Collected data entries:
Start of Block

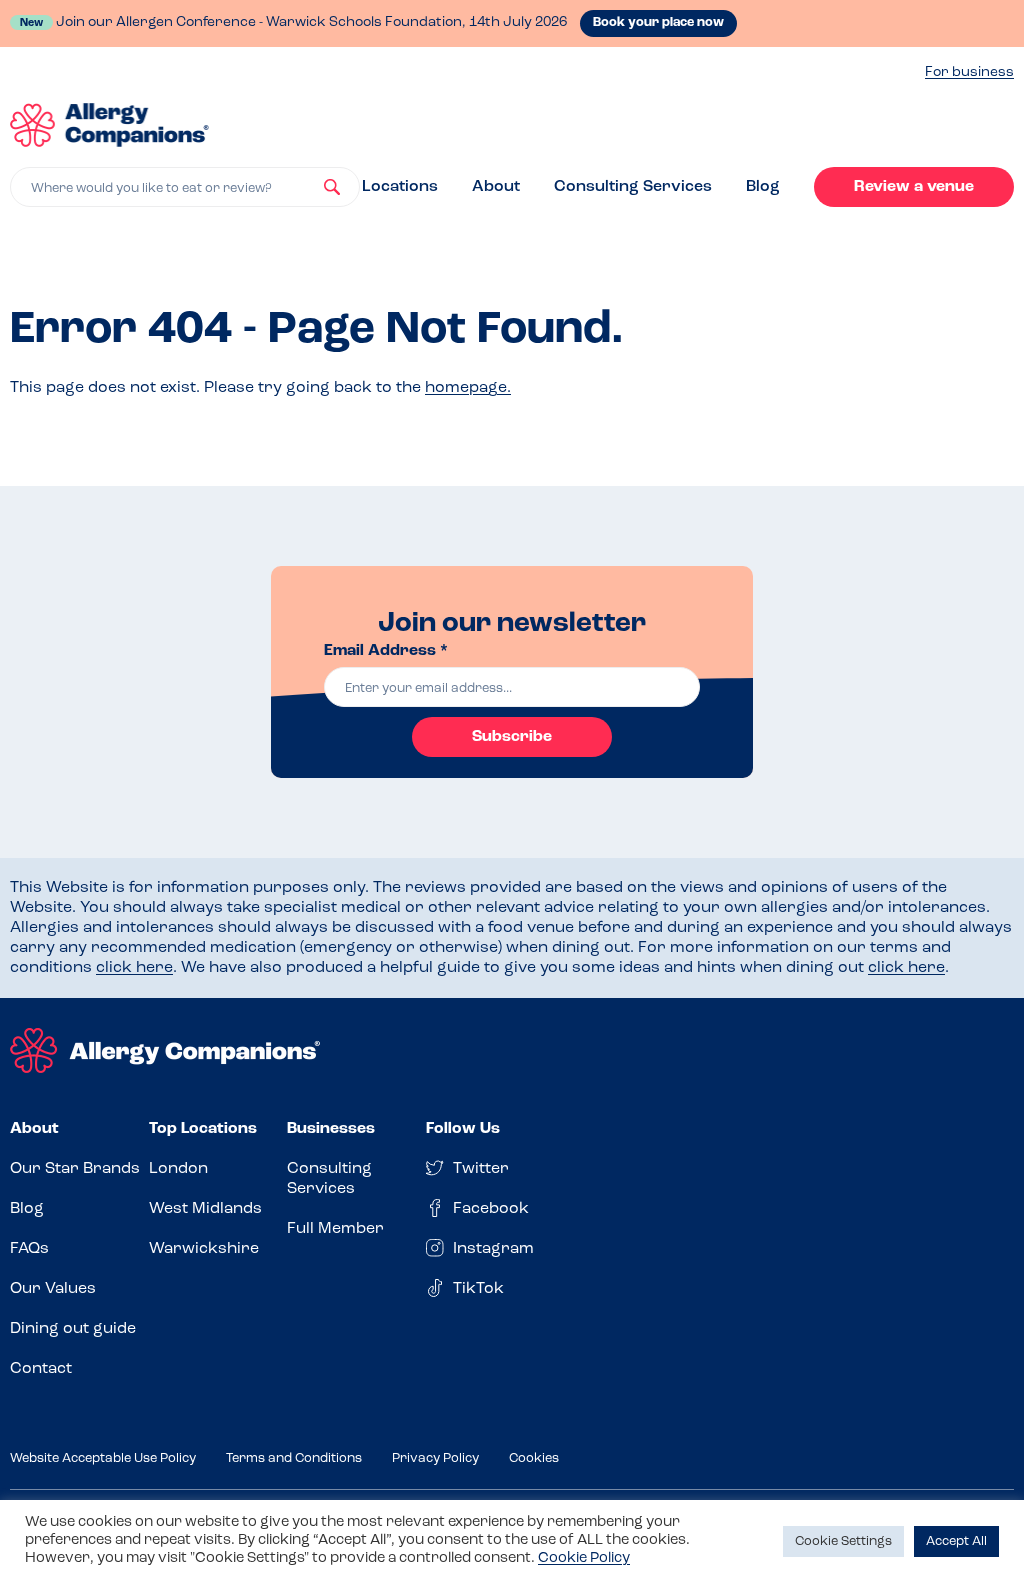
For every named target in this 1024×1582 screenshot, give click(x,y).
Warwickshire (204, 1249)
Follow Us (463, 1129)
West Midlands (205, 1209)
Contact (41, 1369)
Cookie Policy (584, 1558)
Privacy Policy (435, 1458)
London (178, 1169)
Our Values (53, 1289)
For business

End of Block

* [What is expected]:
Could you copy the lines above exactly and skip the images?

* [Output of the task]:
For every named target in this 1024×1582 screenshot, give click(x,y).
Warwickshire (204, 1249)
Follow Us (463, 1129)
West Midlands (205, 1209)
Contact (41, 1369)
Cookie Policy (584, 1558)
Privacy Policy (435, 1458)
London (178, 1169)
Our Values (53, 1289)
For business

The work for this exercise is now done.